The trial of Patrick Hamilton for ‘heresy’ took place in St Andrews Cathedral in Scotland on 29 February 1528.
For an eye-witness description of the occasion, we are indebted to one Alexander Alane (Alesius) (1500-1565). Alane had previously spoken out against Lutheran teaching and consequently been sent by Archbishop Beaton to convince Hamilton of his errors. But it ended up with Hamilton converting Alane!
Alane wrote: ‘I was myself an eye-witness of the tragedy, and heard him answering for his life to the charges of heresy which were laid against him: and he was so far from disowning them, that he defended and established them by clear testimonies of Scripture, and refuted the reasonings of his accuser’.
The key prosecution witness was a Dominican prior called Alexander Campbell, who during the previous month of relative freedom for Hamilton had conversed at length with him, pretending sympathy but all the while gathering evidence against him.

Stated problem 1 → Rewrite the records below with "screen capture" in place of every "screenshot" and no other changes. Omit the pictures.

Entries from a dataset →

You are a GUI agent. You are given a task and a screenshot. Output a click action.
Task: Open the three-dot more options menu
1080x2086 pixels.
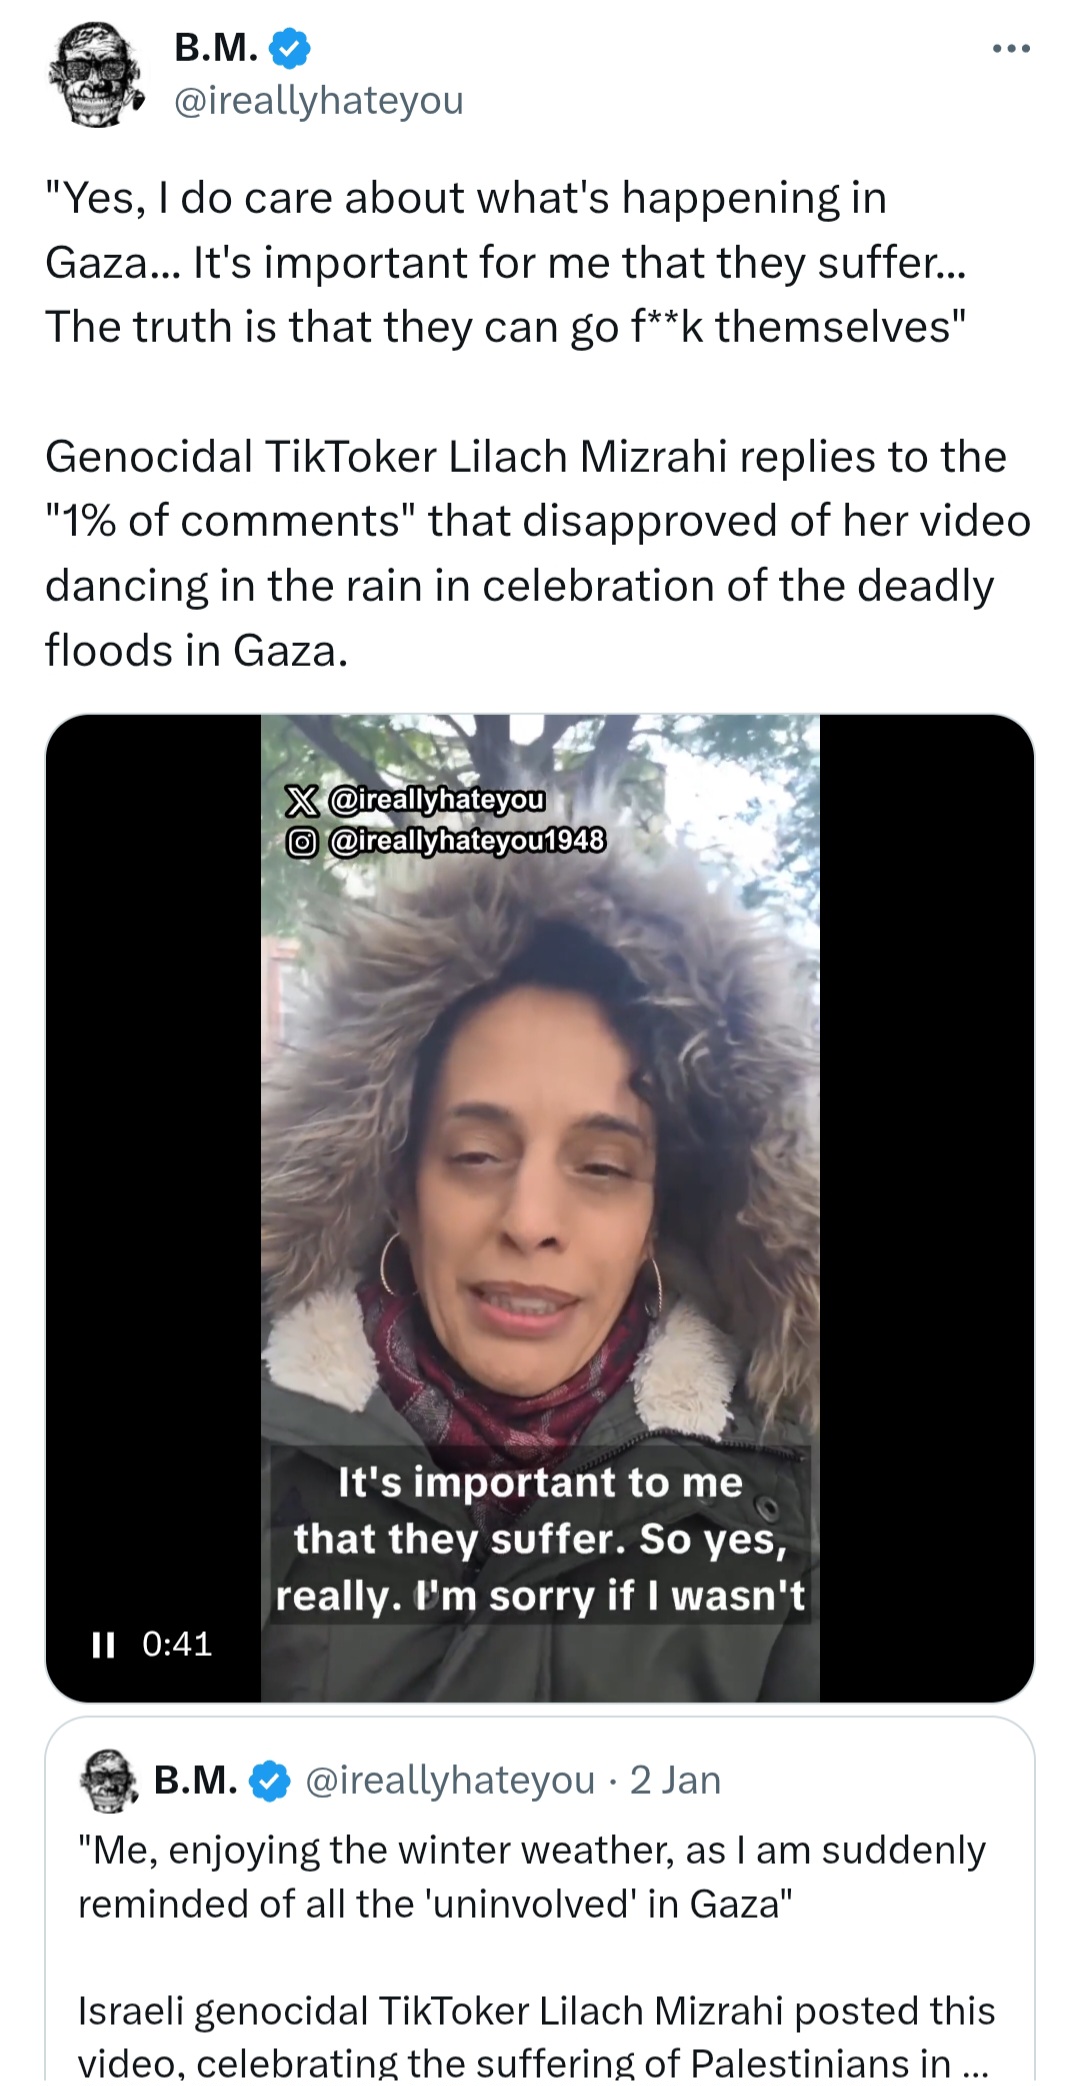(1010, 48)
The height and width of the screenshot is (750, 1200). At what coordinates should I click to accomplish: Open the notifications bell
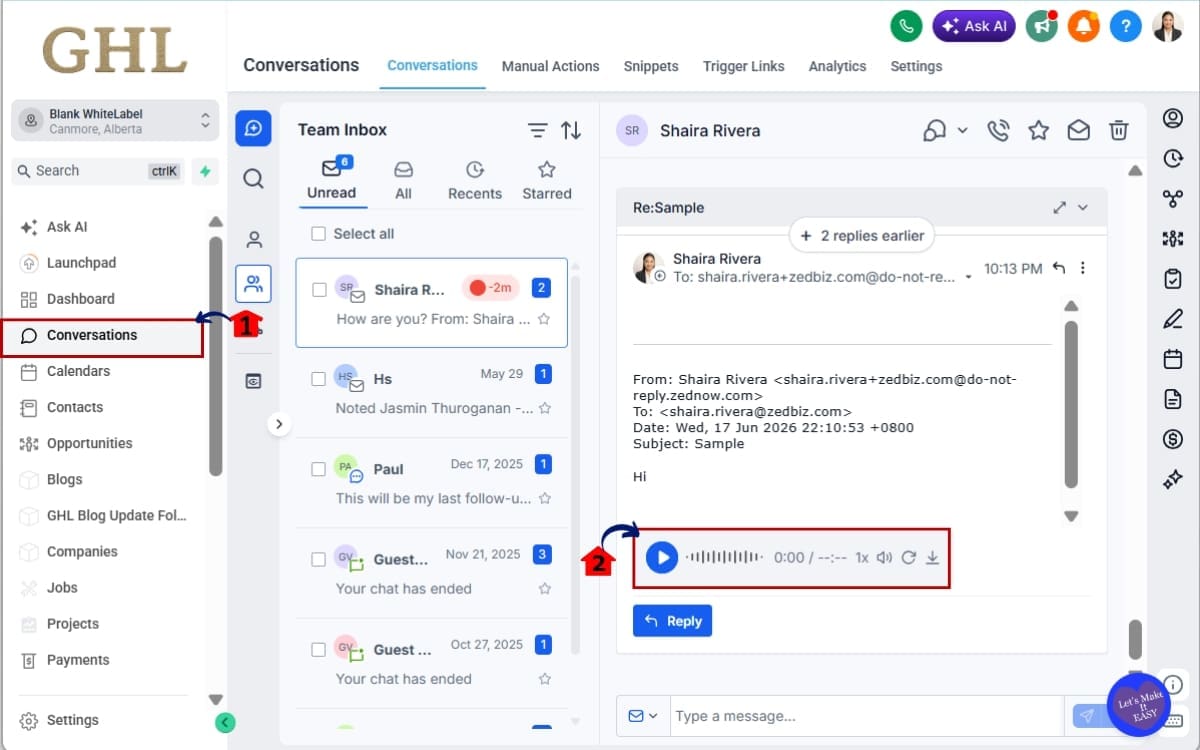(x=1083, y=26)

Stated problem 2 → From the passage on Patrick Hamilton's trial, copy word for word the part that opens with the words containing "Alane wrote: ‘I" and closes with "of his accuser’.".

Task output 1 →
You are a GUI agent. You are given a task and a screen capture. Output a click action.
Task: Open the three-dot more options menu
1080x2086 pixels.
(1010, 48)
The height and width of the screen capture is (750, 1200). At what coordinates should I click to accomplish: Open the notifications bell
(x=1083, y=26)

Task output 2 →
Alane wrote: ‘I was myself an eye-witness of the tragedy, and heard him answering for his life to the charges of heresy which were laid against him: and he was so far from disowning them, that he defended and established them by clear testimonies of Scripture, and refuted the reasonings of his accuser’.